In the past few years a great deal of attention has been lavished on the Supreme Court treatment of the Ninth Circuit.  Articles with titles like “U.S. Supreme Court again rejects most decisions by the U.S. 9th Circuit Court of Appeals”  or “Take a Hint? Supreme Court Rejects 5 Rulings in a Row from West Coast Bench.”   There is a blog called the 9th Circuit Watch  and on its front page it details the reversal rate of the 9th over the past few Supreme Court terms.  Many of these articles are from 2011, but reputations have lasting effects.  As the ‘most liberal’ circuit in the federal system, it is an easy target for such scrutiny.  As the largest circuit in the federal system, it is an easy target for such scrutiny.  But is such scrutiny deserved?

SCOTUSblog has just released a partial Statpack  for the October 2012 term.  As expected the 9th Circuit tops the Court of Appeals for number of cases docketed and decided thus far—12 cases docketed and 7 decided already.  And the affirmation rate is not high—14%.  So, it seems that the 9th Circuit is still living up to its reputation for ‘getting it wrong’.  However, the 3rd Circuit, with 6 cases docketed and 4 already decided, has faired worse.  Its reversal rate is 100%.  The 11th circuit (6 cases docketed and 3 decided), the 5th Circuit (7 docketed; 2 decided), and the 7th (3 docketed; 2 decided) all have 100% reversal rates thus far.  In fact, only the D.C. Circuit (3 docketed; 2 decided) and the 4th Circuit (5 docketed; 3 decided) have a batting average of 500 or better.  Overall, the reversal rate thus far is 74%.  While the 9th will likely remain the media’s favorite whipping circuit, the overall data reveal that the 9th is really not very different from its brethren and the Court, with its small docket of 74 cases for the year, is still practicing the error correction strategy.

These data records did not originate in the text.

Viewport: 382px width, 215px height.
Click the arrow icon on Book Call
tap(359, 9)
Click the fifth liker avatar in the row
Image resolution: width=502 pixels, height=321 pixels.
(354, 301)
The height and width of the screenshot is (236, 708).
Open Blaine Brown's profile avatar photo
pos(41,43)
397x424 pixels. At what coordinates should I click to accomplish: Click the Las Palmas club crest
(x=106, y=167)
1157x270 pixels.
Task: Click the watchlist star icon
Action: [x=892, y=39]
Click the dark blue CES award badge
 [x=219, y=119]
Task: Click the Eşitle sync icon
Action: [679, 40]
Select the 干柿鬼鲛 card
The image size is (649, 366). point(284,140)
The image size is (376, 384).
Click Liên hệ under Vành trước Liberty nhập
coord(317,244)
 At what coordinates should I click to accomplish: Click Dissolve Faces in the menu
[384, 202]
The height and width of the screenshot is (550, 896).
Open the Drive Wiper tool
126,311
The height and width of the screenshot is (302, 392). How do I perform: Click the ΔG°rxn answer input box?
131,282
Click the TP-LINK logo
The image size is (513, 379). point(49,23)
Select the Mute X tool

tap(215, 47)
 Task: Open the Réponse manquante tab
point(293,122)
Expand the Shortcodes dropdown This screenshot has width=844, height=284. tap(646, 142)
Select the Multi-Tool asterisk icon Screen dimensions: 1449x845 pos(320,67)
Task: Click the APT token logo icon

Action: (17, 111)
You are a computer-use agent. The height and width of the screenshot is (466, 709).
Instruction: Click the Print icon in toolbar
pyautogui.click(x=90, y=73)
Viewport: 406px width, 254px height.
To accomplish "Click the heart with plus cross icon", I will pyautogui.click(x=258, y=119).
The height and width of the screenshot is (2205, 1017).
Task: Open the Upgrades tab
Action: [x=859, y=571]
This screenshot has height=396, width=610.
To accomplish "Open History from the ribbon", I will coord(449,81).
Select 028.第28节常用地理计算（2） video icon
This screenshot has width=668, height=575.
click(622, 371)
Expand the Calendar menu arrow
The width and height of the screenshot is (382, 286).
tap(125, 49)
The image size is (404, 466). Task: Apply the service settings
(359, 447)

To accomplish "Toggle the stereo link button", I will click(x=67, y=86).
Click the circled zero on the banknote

As we close out the Spring term and start concluding our constitutional law courses, its important to remember the lessons from the start of the term as well.  In Chapter 1, Epstein and Walker introduce students to judicial politics—the study of judicial behavior.  Perhaps now is a good time to come full circle and remind students that the behaviors noted are in evidence today.  The Court has issued unanimous decisions in 56% of its cases.  Since the “more difficult” cases are often left to the end of the term, its likely that this number will be reduced and hit closer to the norm, between 35 and 45%.  Not surprising, our swing justice, Justice Kennedy, has yet to write a dissenting opinion this term.  So far, the Chief Justice has authored 5 opinions and all have been 9-0—perhaps revealing the secondary desire for the Chief Justice to maintain a solid Court whenever possible.  And the workload of majority opinions is following the norms of equal work thus far as well.  Roberts tops the list with 5 opinions and Alito and Kennedy are at the bottom with 3.  What we know about the Court still holds and as our students finish up their constitutional law courses for the year, these lessons as well as the case law, will help them understand and follow the Court and its work without our assistance.